Les détaillants, en particulier ceux aux États-Unis qui n'ont pas suivi le processus rigoureux de préparation au RGPD dont disposent les entreprises mondiales, doivent tenir compte de la préparation préalable importante nécessaire pour se conformer aux politiques à venir. La Californie est susceptible d'être plus stricte dans l'imposition de lourdes amendes de non-conformité que ce que nous avons observé avec le GDPR. Les grandes marques mondiales sont peut-être déjà préparées pour le CCPA, en partie grâce à leurs préparatifs pour le RGPD et à l'examen minutieux des données qui existe en Europe depuis un certain temps maintenant. Cependant, les petites entreprises peuvent être prises au dépourvu par les enquêtes rigoureuses sur la confidentialité et la conformité des données qui s'annoncent. Voici quelques conseils qui peuvent aider les entreprises américaines, et celles qui souhaitent continuer à faire des affaires en Californie aident à se préparer à la législation à venir :

  1. Même s'il ne s'agit pas d'une exigence ferme du CCPA, la création d'un « registre de traitement » devrait être la première étape : identifiez les données que vous collectez et ce que vous en faites exactement. En vous soumettant à ce processus, vous comprendrez dans quelle mesure vous vous situez au sein du CCPA. Vous devez entrer dans le processus avec une compréhension approfondie de tout cela.
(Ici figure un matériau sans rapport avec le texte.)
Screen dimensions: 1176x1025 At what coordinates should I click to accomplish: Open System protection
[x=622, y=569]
  2. Bien sûr, les données sont précieuses, mais plus de données ne signifie pas nécessairement plus de valeur. Si vous ne savez pas pourquoi vous le collectez, débarrassez-vous-en. Les données qui ne sont pas utiles à votre entreprise ne font que vous coûter de l'argent en frais de stockage et augmentent votre exposition aux violations de données. La suppression de données peut sembler effrayante, mais c'est une étape incroyablement stimulante à franchir et qui, en fin de compte, rendra votre prise de décision basée sur les données plus efficace. De nombreuses entreprises ont constaté une augmentation des taux de conversion et un ciblage plus efficace lors de l'utilisation d'ensembles de données propres.
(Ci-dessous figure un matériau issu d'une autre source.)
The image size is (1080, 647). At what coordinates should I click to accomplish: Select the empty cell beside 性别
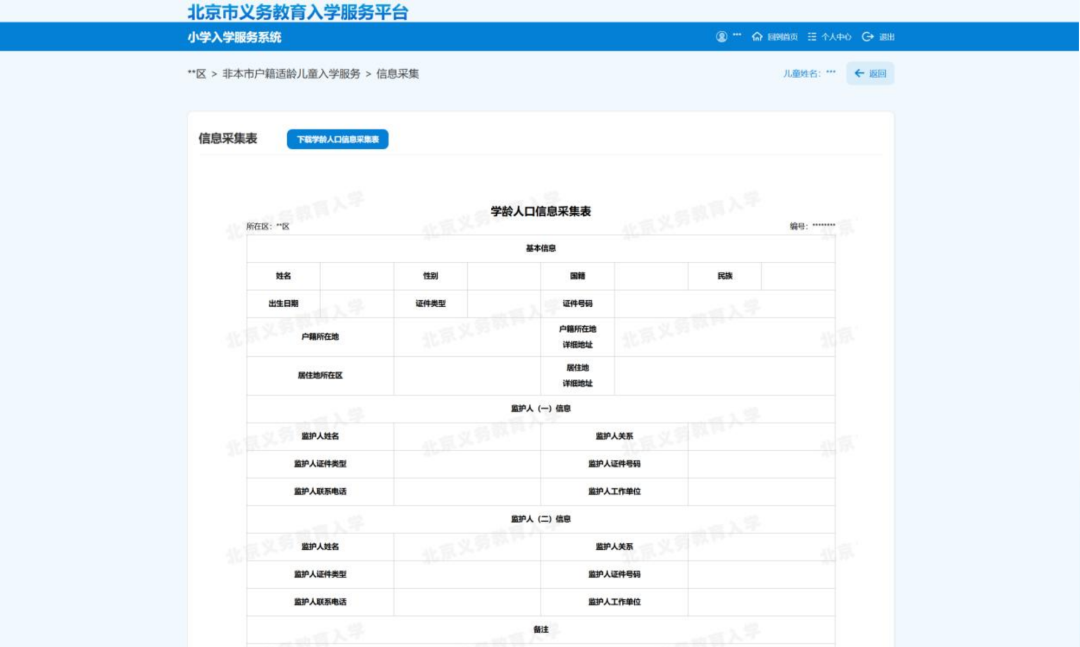504,276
  3. Dans le cadre du RGPD, la présence d'un délégué à la protection des données est obligatoire dans certains cas. C'est une bonne idée en général : rendre quelqu'un responsable de la confidentialité des données et préparer l'entreprise à remplir ses obligations en vertu des régimes juridiques applicables. De plus, assurez-vous que cette personne a une grande visibilité. Avec le CCPA, il n'est pas nécessaire que cette personne relève de la haute direction, comme dans le RGPD ; cependant, ce serait une très bonne idée de s'assurer que la haute direction est bien au courant des constatations de l'auditeur interne.
  4. Communiquez de manière proactive avec vos fournisseurs et partenaires pour comprendre ce qui se passe dans des scénarios spécifiques ; seraient-ils en mesure de vous aider à répondre à vos besoins dans des délais précis ? Parlez du processus. Lorsque vous entamez cette conversation avec les autres parties avec lesquelles votre entreprise travaille, vous saurez rapidement si elles seront en mesure de vous aider et de vous conformer.
  5. Comprenez les avantages positifs des lois sur la confidentialité des données pour votre entreprise. Ces politiques permettent aux entreprises de rendre leurs bases de données clients plus saines et plus actives, de réduire les coûts liés au stockage des données et de développer des communications plus personnelles avec les personnes qui souhaitent les recevoir.
  6. Amuse-toi. Les utilisateurs finaux sont beaucoup plus susceptibles de comprendre et d'accepter vos pratiques de traitement des données si vous utilisez un langage clair et simple et que vous leur montrez les avantages de ce que vous faites. Si vous ne pouvez pas justifier la collecte, peut-être vaut-il la peine de se demander si vous en avez vraiment besoin !

Il n'est peut-être pas facile de développer et d'exécuter des processus de conformité, mais lorsque cela sera fait, cela rendra le monde meilleur. Et pour les entreprises bien préparées, cela peut même signifier un coup de pouce pour leur activité.